==== TRECHO PARA LEITURA ====
Visita ao Ministério da Saúde
Ivanildo Gonçalves contou ainda que levou um pen drive ao quarto andar do Ministério da Saúde, onde fica a Diretoria de Logística, mas não soube precisar a data específica e quem recebeu. No dia anterior, os senadores apresentaram imagens que comprovam que o motoboy realizou pagamentos de ao menos quatro boletos em benefício de Roberto Ferreira Dias, ex-diretor de Logística do ministério.
O presidente da CPI, senador Omar Aziz (PSD-AM), questionou se o volume de transações permaneceu o mesmo nos últimos meses. Ivanildo informou que o ritmo de trabalho diminuiu nos últimos três meses. Aziz então observou que os pagamentos de boletos por parte de Ivanildo diminuíram justamente durante as investigações da CPI.
O senador Otto Alencar (PSD-BA) também questionou se Ivanildo recebia seu pagamento por meio eletrônico ou por dinheiro em espécie. O motoboy afirmou que seu salário, de aproximadamente R$ 1,7 mil, é pago por transferência bancária para uma conta salário.
====
**TAREFAS DO EXERCÍCIO:**
[a] Liste todas as pessoas citadas pelo nome no trecho.
[b] Reescreva em forma de lista o parágrafo do trecho que começa com "O presidente da CPI", mantendo os fatos principais.
O material abaixo provém de outra fonte.
==== SEGMENTO DE DADOS ====
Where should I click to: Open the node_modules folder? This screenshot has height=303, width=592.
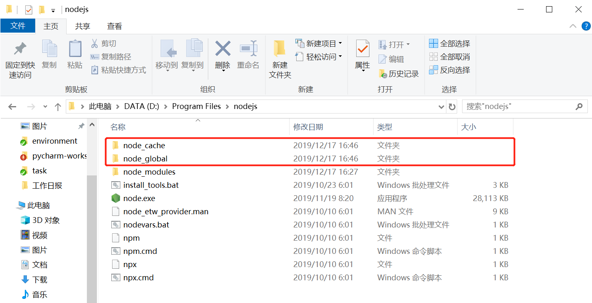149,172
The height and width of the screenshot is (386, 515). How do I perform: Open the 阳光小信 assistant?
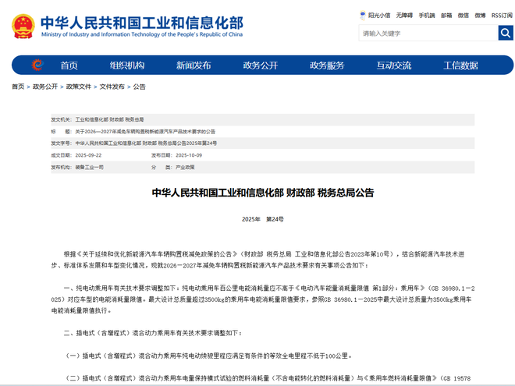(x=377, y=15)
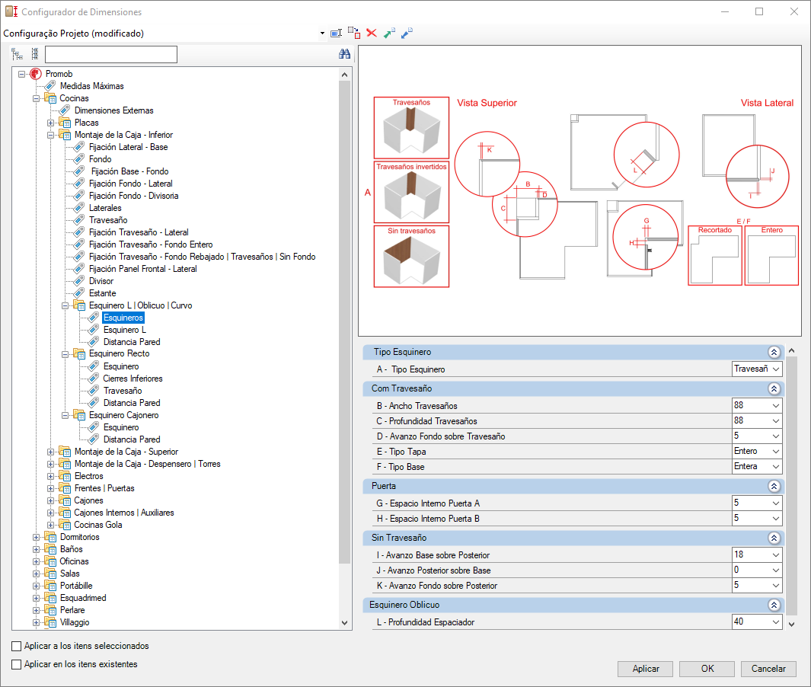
====
**RESPOSTAS EM ORDEM:**
[a]
- Ivanildo Gonçalves
- Roberto Ferreira Dias
- Omar Aziz
- Otto Alencar

[b]
- O senador Omar Aziz (PSD-AM), presidente da CPI, perguntou se o volume de transações se manteve nos últimos meses.
- Ivanildo respondeu que o ritmo de trabalho caiu nos últimos três meses.
- Aziz observou que os pagamentos de boletos feitos por Ivanildo diminuíram justamente durante as investigações da CPI.